Governo decidiu discriminar positivamente algumas actividades económicas, deixando-as de fora das novas exigências em matéria de comprovação das despesas. Mudanças acabam por apanhar poucos trabalhadores independentes.

Comércio, turismo e agricultura de fora
Ao contrário do que previa a proposta original, os pequenos empresários do comércio, turismo, agricultura, hotelaria não estão abrangidos pelas novas regras. Para estes, nada muda. As novas regras apenas se aplicam aos profissionais liberais, previstos na tabela de actividades do artigo 151º do código do IRS (pagam IRS sobre 75% do que facturam, e aos "outros prestadores de serviços" (pagam IRS sobre 35% do que facturam).

"Outros" prestadores de serviços arriscam mais IRS
Os prestadores de serviços que não indiquem CAE (código de actividades económicas) passam a ser automaticamente a pagar IRS por 75% do que facturam (são colocados no coeficiente 0,75). Trata-se de uma norma anti-abuso introduzida na proposta do PS. Na mesma linha, um prestador de serviços que preste serviços a entidades participadas por si ou por familiares, paga sobre 100% desse valor.

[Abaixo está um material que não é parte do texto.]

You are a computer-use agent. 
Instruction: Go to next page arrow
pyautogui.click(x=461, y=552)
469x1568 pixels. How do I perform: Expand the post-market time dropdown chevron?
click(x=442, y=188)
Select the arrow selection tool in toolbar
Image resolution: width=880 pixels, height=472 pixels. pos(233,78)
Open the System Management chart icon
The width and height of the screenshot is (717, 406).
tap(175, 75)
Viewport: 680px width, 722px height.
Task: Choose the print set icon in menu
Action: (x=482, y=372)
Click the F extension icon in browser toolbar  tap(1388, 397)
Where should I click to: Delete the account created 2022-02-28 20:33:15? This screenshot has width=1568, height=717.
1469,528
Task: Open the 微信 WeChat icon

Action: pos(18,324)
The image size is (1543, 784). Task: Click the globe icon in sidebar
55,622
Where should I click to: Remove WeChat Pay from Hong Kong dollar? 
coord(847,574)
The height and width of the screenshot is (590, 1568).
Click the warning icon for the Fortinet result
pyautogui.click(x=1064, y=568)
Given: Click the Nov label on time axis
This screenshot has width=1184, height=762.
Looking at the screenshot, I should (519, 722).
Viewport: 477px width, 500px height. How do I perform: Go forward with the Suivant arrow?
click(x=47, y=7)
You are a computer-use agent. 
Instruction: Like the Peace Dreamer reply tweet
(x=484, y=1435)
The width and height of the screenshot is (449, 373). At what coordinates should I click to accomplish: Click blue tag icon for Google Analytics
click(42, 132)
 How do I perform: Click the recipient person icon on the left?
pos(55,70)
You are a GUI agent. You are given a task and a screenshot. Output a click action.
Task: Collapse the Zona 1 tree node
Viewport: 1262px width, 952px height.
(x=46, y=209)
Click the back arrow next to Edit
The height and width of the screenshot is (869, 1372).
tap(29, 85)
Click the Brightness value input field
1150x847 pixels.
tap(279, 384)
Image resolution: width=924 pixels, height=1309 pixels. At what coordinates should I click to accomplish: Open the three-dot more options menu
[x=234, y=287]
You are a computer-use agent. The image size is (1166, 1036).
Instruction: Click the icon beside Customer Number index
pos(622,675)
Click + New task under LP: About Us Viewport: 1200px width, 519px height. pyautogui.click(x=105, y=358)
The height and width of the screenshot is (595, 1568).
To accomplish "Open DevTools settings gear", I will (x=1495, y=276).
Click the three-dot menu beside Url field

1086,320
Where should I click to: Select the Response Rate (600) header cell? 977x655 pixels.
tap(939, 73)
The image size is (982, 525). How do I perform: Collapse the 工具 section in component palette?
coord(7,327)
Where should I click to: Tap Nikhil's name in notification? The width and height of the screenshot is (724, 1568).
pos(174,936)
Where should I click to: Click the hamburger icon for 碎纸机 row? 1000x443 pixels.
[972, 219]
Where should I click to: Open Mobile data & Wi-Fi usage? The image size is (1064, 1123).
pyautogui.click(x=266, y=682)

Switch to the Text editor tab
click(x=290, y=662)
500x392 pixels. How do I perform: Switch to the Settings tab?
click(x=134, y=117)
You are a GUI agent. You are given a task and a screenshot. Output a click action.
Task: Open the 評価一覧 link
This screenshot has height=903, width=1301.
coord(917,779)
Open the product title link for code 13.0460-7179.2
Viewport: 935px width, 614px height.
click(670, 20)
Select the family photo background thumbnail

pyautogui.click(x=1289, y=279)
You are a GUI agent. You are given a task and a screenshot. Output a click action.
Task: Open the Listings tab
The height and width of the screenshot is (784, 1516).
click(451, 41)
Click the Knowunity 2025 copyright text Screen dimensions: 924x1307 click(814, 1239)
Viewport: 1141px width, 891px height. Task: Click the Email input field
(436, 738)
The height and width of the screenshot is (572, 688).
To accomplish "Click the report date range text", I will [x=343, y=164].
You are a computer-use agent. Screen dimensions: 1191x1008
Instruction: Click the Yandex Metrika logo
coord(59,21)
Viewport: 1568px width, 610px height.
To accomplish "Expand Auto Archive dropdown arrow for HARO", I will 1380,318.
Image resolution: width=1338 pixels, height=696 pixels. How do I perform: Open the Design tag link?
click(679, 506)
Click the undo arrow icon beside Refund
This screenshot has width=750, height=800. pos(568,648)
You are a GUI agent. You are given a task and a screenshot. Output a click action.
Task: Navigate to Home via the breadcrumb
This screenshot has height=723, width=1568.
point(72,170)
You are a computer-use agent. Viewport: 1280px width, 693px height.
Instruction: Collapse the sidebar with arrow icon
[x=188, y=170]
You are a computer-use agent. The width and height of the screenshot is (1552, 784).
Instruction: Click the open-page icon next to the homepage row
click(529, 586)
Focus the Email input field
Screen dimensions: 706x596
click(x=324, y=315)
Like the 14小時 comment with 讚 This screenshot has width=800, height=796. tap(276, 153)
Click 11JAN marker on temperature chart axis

Pelo menos 15% de despesas profissionais
Os trabalhadores independentes só pagam IRS sobre 75% ou 35% do que facturam, consoante sejam profissionais liberais ou outros prestadores de serviços. Estes descontos no IRS continuarão a manter-se, mas precisam de ter despesas profissionais equivalentes a pelo menos 15%. Estes 15% são calculados pela diferença entre o valor das prestações de serviços declaradas e várias coisas: 4.104 euros (ou os descontos  para a Segurança Social, se forem superiores); despesas com pessoal; rendas de imóveis ou, caso ele seja do próprio, uma amortização automática do seu valor patrimonial; bens importados; e todo o tipo de despesas relacionadas com a actividade como telefone, internet, gás, água, luz. O facto de haver sempre 4.104 euros de deduções garantidas, à cabeça, faz com que apenas os contribuintes com mais de 27.360 euros de facturação tenha de se preocupar em ter despesas.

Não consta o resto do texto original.